Selon la police espagnole, de l'huile de palme, d'avocat et de tournesol a été vendue sous le nom d'huile d'olive
La police espagnole a révélé aujourd'hui les détails d'une affaire présumée de fraude internationale concernant l'huile d'olive.
La police espagnole a révélé aujourd’hui les détails d’une présumée escroquerie internationale à l’huile d’olive, dans laquelle des huiles de palme, d’avocat, de tournesol et d’autres huiles moins chères ont été vendues sous le nom d’huile d’olive.
Elle a indiqué que ces huiles avaient été mélangées dans une usine industrielle de biodiesel et falsifiées de manière à masquer les marqueurs qui auraient révélé leur véritable nature. Toutefois, selon un communiqué de la Garde civile
, ces huiles n’étaient pas toxiques et ne présentaient aucun risque pour la santé.

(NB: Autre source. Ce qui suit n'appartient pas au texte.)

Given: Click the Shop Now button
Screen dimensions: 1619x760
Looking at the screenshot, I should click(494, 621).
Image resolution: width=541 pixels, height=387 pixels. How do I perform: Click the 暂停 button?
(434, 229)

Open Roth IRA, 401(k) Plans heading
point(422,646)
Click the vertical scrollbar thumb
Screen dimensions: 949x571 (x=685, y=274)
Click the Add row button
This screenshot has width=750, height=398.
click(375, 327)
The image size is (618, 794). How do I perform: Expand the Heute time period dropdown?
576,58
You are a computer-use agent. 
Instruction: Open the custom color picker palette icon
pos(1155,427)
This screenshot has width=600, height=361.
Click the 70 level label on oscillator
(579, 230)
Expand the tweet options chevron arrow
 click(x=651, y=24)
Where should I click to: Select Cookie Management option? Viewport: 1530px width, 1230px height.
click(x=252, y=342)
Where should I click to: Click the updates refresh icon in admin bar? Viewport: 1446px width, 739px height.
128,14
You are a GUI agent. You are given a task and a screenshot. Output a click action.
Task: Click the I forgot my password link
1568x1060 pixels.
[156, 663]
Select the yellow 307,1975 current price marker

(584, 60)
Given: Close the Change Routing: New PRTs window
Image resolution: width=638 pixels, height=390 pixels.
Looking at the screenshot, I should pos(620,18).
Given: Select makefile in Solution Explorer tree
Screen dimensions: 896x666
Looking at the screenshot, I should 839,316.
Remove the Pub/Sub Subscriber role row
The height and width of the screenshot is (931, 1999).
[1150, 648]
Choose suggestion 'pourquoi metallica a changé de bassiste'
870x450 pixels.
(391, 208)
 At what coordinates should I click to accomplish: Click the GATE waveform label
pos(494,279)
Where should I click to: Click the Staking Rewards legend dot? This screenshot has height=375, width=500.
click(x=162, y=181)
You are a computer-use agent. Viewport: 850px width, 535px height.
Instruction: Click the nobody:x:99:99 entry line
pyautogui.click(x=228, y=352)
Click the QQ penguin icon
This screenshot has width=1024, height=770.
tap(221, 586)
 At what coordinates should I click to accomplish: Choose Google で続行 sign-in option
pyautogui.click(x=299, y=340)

Comme l’avait précédemment rapporté Olive Oil Times, 19 personnes ont été arrêtées la semaine dernière à l’issue d’une enquête conjointe menée pendant un an par la police et les autorités fiscales espagnoles, dans le cadre de ce qu’elles appellent l’opération Lucerna.
Quinze des personnes arrêtées sont espagnoles, deux sont équatoriennes, une est colombienne et une autre italienne.
La police a déclaré aujourd’hui que la fraude présumée impliquait un réseau complexe de 30 entreprises et de « prête-noms » originaires d’Espagne, d’Italie et du Portugal, et représentait une fraude à la TVA (IVA) estimée à 3 millions d’euros (4 millions de dollars) ou plus.
L'enquête s'est toutefois concentrée sur des sites situés à Jaén et à Cordoue, et la police a saisi des documents après avoir perquisitionné quatre locaux commerciaux dans la première ville.
Elle estime que de faux documents et des sociétés écrans ont été utilisés pour vendre l’huile frelatée destinée à la consommation humaine selon deux méthodes principales : des ventes en vrac à des entreprises tierces non averties et des ventes de bouteilles étiquetées comme de l’huile d’olive.
« Cette pratique illégale entraîne une concurrence déloyale très grave dans le secteur, étant donné qu’en ne payant pas la TVA et en utilisant des huiles végétales de qualité inférieure ou d’autres huiles végétales, l’organisation a pu vendre le produit à un prix bien inférieur à celui du marché », indique le communiqué de la police.